Wed Apr 15 04:34:24 PDT 2015

On Thu, Apr 09, 2015 at 12:41:32PM +0200, Sandro Santilli wrote:
> Reading the code I found that SIGBITS is used when it gains
> a compression ratio of 1.6:1 while RLE is required to get 4:1
> ratio (but the comment talk about a 4:1 for both).
> 
> How were the ratios decided ?
> 
> https://github.com/pgpointcloud/pointcloud/blob/v0.1.0/lib/pc_dimstats.c#L121-L137

As an experiment, I created a patch containing 260,000 points organized
so that the data in each dimension is layed out in a way to make the heuristic
pick one of the 3 different encodings:

 All dimensions are of type int16_t
 - 1st dimension alternates values 0 and 1
 - 2nd dimension has value -32768 for the first 130k points, then 32767
 - 3rd dimension alternates values -32768 and 32767

Then I checked the size of the patch after applying different compression
schemes, and here's what I got:

   size   |          compression
 ---------+---------------------------
     1680 | {zlib,zlib,zlib}
     4209 | {zlib,auto,auto} <-- zlib much better than sigbits !
    33656 | {auto,zlib,auto} <-- zlib better than rle
    36185 | {auto,auto,auto} <----- DEFAULT, effectively {sigbits,rle,zlib}
    36185 | {auto,auto,zlib}
  1072606 | {sigbits,sigbits,sigbits}
  1560073 | {uncompressed}   <------ UNCOMPRESSED size
  1563148 | {rle,rle,rle}

Interesting enough, "zlib" results in a better compression than
both "sigbits" and "rle", and we're supposedly talking about their
best performances (only 2 runs for rle, 15 bits over 16 in common for
sigbits).

It might be a particularly lucky case for zlib too, given the very regular
pattern of values distributions, but now I'm wondering... how would zlib
perform on real world datasets out there ?

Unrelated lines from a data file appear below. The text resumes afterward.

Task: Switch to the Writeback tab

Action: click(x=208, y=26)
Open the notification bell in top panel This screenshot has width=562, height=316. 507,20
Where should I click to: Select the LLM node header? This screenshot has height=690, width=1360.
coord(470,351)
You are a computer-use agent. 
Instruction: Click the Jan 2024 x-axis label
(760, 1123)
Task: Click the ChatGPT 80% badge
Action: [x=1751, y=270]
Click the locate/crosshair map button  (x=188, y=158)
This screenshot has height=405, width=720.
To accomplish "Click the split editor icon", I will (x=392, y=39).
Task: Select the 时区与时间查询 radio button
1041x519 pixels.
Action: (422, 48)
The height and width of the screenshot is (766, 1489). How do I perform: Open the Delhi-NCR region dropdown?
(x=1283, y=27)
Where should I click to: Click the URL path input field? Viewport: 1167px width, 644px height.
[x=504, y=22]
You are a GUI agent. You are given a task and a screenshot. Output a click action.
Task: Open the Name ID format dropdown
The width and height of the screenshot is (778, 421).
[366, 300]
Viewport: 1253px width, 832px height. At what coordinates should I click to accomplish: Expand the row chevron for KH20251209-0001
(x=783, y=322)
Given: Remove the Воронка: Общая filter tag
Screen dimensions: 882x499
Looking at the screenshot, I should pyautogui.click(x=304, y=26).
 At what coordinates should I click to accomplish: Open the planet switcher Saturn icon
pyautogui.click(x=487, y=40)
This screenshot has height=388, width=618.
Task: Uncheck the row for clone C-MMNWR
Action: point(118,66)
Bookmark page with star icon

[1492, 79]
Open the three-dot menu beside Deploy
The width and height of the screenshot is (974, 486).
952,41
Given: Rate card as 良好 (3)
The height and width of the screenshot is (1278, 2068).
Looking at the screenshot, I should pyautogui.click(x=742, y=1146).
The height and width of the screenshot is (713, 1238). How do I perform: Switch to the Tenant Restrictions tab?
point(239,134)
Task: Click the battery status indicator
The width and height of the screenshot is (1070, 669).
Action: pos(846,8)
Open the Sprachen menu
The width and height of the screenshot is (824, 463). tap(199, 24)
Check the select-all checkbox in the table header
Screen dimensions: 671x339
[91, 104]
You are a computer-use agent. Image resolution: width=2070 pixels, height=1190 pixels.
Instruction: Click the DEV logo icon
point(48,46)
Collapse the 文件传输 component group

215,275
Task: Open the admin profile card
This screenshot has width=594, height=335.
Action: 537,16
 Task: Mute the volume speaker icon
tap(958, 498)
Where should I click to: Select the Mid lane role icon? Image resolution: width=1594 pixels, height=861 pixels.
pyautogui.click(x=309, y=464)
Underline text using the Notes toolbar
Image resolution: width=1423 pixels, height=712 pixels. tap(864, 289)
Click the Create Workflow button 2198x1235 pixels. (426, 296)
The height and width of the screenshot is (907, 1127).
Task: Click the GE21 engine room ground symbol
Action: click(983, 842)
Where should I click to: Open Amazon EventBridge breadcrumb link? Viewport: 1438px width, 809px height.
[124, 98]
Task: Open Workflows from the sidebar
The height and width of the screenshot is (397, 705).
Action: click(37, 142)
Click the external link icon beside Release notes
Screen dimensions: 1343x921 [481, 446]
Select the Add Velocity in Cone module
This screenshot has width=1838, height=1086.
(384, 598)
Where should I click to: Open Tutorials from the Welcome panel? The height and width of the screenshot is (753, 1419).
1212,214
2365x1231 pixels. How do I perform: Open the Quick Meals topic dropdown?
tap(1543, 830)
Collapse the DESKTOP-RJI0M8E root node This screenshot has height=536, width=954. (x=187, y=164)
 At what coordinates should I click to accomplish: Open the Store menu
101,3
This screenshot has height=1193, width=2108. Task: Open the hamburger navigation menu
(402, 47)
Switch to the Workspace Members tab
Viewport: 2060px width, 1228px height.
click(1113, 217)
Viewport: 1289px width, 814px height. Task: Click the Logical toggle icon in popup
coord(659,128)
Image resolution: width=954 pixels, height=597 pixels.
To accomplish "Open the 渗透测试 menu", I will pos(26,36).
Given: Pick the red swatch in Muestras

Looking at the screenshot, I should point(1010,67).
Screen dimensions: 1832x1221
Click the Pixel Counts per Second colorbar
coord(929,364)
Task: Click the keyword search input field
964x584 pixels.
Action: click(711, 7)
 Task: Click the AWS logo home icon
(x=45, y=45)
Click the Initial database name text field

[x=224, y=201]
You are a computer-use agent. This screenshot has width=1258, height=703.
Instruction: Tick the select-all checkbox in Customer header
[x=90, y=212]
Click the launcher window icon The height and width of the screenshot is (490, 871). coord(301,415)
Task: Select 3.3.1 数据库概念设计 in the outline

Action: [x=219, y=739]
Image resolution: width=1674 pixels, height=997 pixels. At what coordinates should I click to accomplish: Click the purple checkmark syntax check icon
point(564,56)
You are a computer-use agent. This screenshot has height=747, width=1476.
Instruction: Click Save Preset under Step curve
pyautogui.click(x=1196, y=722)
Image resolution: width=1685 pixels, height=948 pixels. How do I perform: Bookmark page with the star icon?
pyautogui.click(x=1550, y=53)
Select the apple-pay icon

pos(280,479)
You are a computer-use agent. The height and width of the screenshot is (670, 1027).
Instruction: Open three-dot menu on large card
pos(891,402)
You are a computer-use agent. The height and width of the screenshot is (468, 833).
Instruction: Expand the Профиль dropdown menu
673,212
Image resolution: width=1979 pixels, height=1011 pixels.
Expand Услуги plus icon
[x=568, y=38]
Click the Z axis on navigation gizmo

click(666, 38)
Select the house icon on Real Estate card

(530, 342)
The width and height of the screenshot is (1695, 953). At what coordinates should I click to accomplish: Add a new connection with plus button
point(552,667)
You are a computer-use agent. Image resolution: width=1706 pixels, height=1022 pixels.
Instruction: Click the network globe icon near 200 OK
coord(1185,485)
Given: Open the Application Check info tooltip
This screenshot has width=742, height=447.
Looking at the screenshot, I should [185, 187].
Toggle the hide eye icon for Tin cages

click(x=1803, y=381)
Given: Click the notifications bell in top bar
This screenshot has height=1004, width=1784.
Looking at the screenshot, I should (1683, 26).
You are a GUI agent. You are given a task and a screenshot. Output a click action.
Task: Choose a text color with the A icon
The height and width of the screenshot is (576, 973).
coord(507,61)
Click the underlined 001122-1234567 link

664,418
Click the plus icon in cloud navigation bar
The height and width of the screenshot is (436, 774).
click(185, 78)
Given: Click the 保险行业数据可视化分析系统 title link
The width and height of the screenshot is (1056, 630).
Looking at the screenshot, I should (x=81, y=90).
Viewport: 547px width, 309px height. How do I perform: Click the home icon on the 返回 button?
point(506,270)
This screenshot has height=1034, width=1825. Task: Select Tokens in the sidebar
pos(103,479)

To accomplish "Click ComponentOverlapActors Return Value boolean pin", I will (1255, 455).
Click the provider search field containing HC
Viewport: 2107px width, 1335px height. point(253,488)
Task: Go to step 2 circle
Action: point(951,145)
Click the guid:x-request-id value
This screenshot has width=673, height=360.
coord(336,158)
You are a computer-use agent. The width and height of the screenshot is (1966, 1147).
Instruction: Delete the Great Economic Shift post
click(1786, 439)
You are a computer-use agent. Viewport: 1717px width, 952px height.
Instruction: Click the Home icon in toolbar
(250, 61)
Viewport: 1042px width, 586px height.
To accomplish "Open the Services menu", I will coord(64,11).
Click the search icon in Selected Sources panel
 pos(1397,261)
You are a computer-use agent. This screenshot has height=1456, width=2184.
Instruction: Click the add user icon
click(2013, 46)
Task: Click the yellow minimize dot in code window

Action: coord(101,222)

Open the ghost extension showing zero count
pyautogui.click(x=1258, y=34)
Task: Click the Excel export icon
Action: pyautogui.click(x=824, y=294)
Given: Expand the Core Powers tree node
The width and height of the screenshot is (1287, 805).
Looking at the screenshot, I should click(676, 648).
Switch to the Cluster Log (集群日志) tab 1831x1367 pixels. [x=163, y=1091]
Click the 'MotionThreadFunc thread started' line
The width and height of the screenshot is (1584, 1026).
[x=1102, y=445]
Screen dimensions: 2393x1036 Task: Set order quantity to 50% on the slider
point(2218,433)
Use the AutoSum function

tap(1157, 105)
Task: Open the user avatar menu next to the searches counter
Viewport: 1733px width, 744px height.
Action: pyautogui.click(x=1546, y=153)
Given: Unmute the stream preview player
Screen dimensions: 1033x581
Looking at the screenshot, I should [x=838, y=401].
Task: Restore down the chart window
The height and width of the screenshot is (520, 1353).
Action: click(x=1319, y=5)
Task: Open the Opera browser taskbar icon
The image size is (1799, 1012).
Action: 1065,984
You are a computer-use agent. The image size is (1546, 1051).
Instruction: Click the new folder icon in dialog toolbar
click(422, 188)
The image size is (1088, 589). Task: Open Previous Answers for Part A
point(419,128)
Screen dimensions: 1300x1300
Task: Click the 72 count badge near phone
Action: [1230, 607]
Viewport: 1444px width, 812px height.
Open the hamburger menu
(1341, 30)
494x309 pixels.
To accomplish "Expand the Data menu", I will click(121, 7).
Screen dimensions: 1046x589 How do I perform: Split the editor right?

If you're running the code from current master branch you could test this
yourself with a query like this:

  \set c mycol -- set to name of your column
  \set t mytab -- set to name or your table 
  SELECT sum(pc_memsize(
              pc_compress(:c, 'dimensional', array_to_string(
               array_fill('zlib'::text,ARRAY[100]), ','
              ))))::float8 / 
         sum(pc_memsize(:c))
  FROM :t;

It will tell how much smaller could your dataset get by compressing
it all with dimensional/zlib schema.

I get 0.046 with my test dataset above (260k points in patch),
while it is 1.01 (bigger) on a dataset where patches have 1000 points each
and 3 dimensions over 12 are already compressed with zlib, other 3 with
sigbits and the remaining 6 with rle.

How about you ?

--strk;